First, the subnet mask 255.255.255.128 normally only has one valid subnet.  That is due to how subnet masking works, it does not allow you to use the zero-subnet.  So, that would leave you with only one usable subnet, xxx.xxx.xxx.128 255.255.255.128
But, in some cases you can configure devices(like cisco routers) to use the zero-subnet giving you two subnets, xxx.xxx.xxx.0 255.255.255.128 and xxx.xxx.xxx.128 255.255.255.128.

There is not a question of when to use subnets and when not to.  The real question is when to use routers and when not to.  Because sometimes implementing subnets(which you are correct when you say you would more then likely now need a layer3 IP router) can slow things down.  Some of the reasons to use routers is that your network is too saturated with broadcasts.  Which are used by alot of different protocols on PCs today.  Routers create seperate segments that block broadcasts.  This will significantly speed up a network that is overrun with broadcast.  There is a very basic statement about when to use routers just to break up broadcasts.  In a NT environment(Actually any Windows-based networking) around 500 devices is too many to not break up the broadcasts, in Novell IPX they say 200-300 users, in Appletalk it's around 200 users.  So, thats a small guideline of when to add a router.  Also, there is the concern of security.  You can enforce an insane amount of security with a router that you can't do with any thing else.  The security can come in alot of ways, everything from true access lists that can be very specific to flow control.  If you need more clarification on this subject let me know.  As for making it more complex.  The only added complexity is learning how to configure and maintain your layer 3 routing device.  But it is well worth it, they arent as expensive as they are because they are great complex devices, it's just because everyone wants them.  Don't be fooled into thinking that the internet core routers from Cisco, Juniper and others cost those respective companies anywhere near 1.5-2 million dollars. In fact I happen to know that even after R&D they don't cost much more to produce then their Enterprise routers like the Cisco 7206VXR which list at somewhere near $38,000.  Quite alot cheaper.  So, in conclusion I would say if you are having protocol problems (Like problems with broadcasts or trying to get one protocol across another or things like that related to layer3 protocols) or if you want security features.  Then get a router.  And this is where your answer comes in.  If you get a router you might have to subnet up your network.  But if you plan correctly, unless you have a huge network with thousands of subnets, you should have to subnet up your network.  You should be able to just use another private address range and if you are connecting to the internet use NAT to translate it.

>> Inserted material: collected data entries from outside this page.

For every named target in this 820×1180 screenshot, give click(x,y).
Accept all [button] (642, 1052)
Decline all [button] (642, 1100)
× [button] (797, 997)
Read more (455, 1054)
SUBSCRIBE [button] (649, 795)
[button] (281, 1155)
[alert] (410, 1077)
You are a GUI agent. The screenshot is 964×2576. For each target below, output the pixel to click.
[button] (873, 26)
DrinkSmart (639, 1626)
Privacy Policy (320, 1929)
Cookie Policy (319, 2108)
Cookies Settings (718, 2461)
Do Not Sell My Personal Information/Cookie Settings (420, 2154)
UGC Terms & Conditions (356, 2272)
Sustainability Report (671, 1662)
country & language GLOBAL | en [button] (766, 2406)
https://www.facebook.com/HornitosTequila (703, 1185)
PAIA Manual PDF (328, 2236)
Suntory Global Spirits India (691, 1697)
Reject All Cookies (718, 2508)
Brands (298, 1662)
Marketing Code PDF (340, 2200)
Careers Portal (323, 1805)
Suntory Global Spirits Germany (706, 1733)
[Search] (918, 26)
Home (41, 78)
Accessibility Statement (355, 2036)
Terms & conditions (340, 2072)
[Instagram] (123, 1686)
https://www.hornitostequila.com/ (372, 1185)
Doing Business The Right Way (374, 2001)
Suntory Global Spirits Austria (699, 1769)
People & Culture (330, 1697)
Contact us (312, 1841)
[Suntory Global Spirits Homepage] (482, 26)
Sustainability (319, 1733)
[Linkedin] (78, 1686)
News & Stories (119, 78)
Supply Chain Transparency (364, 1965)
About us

One thing you should know is that you don't need to have a router just because you want to use seperate subnets.  you can use as many subnets as you want on one network segment.  just can't talk to devices that are using seperate subnets even if they are on the same physical network.

Sorry if any of this is confusing you but tried to answer as much as I could without asking you anymore questions.  If you need more clarification , just let me know and also let me know exactly what you have and what you are thinking of doing and why.  I should be able to explain to you what all your options are and what the benifits and caveats of each solution would be.

0
 
LVL 7

Expert Comment

by:jjeff1
ID: 6199183
There are other reasons to subnet.

Broadcast is a large part of it. Virtually every network protocol uses some amount of broadcast. By definition, broadcast traffic goes to every node on a network. You can imagine that a large number of nodes all sending and receiving traffic will slow things down even on a fast network. But if you have a slow speed link between 2 sites, say you have a small leased line, the broadcast would choke the connection. By placing a router at each end of the connection, you eliminate broadcast from going over the WAN link.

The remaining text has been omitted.